Mais à peine le cavalier eut-il reconnu que c'était à lui qu'on en voulait, qu'il rassembla les rênes de son cheval, lui mit les éperons dans le ventre, et le lança par-dessus le fossé de la route de Rivoli, coupant diagonalement à travers terre pour rejoindre la route de Suze.
Latil se mit à sa poursuite en lui criant d'arrêter; mais cette injonction ne fit que redoubler la vitesse du cavalier, monté sur un excellent cheval.

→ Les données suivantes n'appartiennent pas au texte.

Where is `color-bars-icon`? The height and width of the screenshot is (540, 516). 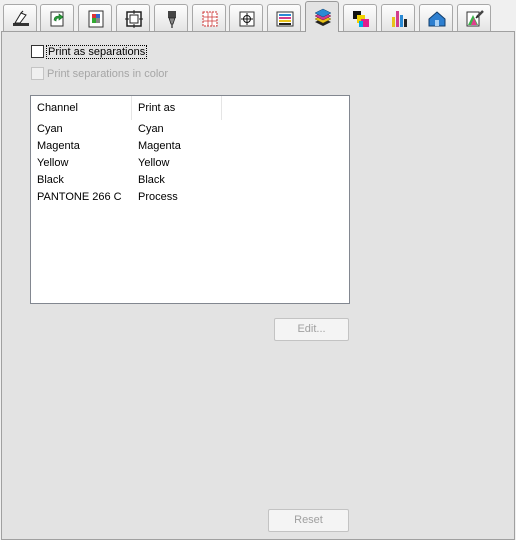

Un instant, dans la ligne convergente que chacun d'eux suivait, Latil tint le cavalier inconnu à la portée de son pistolet; mais il réfléchit à deux choses: d'abord, que le cavalier inconnu n'était peut-être pas un ennemi; et ensuite, que le bruit de l'arme à feu pouvait donner l'éveil.
Tous deux atteignirent la route; mais le cavalier inconnu avait trois longueurs de cheval d'avance sur Latil, et sa monture était supérieure: non-seulement il devait maintenir cette distance, mais il devait l'augmenter.
Au bout de cinq minutes, Latil avait perdu l'espoir de le rejoindre, et abandonnant une poursuite inutile, il revenait vers son détachement tandis que le cavalier inconnu se perdait dans l'obscurité et que tout, même le bruit des pas de son cheval, venait se perdre dans ce silence nocturne, véritable roi des ténèbres.
Latil reprit sa place à la tête de son détachement en secouant la tête. L'événement, si peu important qu'il fût en tout autre circonstance, prenait pour Latil une suprême gravité.
Son premier mot avait été:
—Je réponds de tout si le prince n'a pas été prévenu.
Qu'était venu faire à Rivoli ce cavalier si bien monté et si désireux de rester inconnu? Pourquoi, s'il ne venait pas de Suze, retournerait-il à Suze? Mais qui disait qu'il vient de Suze? La respiration de son cheval accusait une longue route déjà faite.
Mais cette défiance fut bien plus grande encore lorsqu'en approchant de Rivoli ce ne fut plus un cavalier, mais deux cavaliers dont Latil aperçut les silhouettes sur la route, et qui, faisant le même manége que le premier, s'arrêtèrent à la vue de la troupe qui venait à eux. Ces deux cavaliers, sans attendre, dès qu'ils l'eurent découverte, que cette troupe fît un pas de plus, s'élancèrent au grand galop dans la direction opposée à celle qu'avait suivie le premier cavalier, c'est-à-dire dans celle de Turin.
Latil ne tenta pas même de les poursuivre, les chevaux frais qu'ils montaient étaient de première vitesse et semblaient ne pas toucher la terre. Il n'y avait pas autre chose à faire que de précipiter la course du côté du château dont les fenêtres flamboyaient à l'horizon.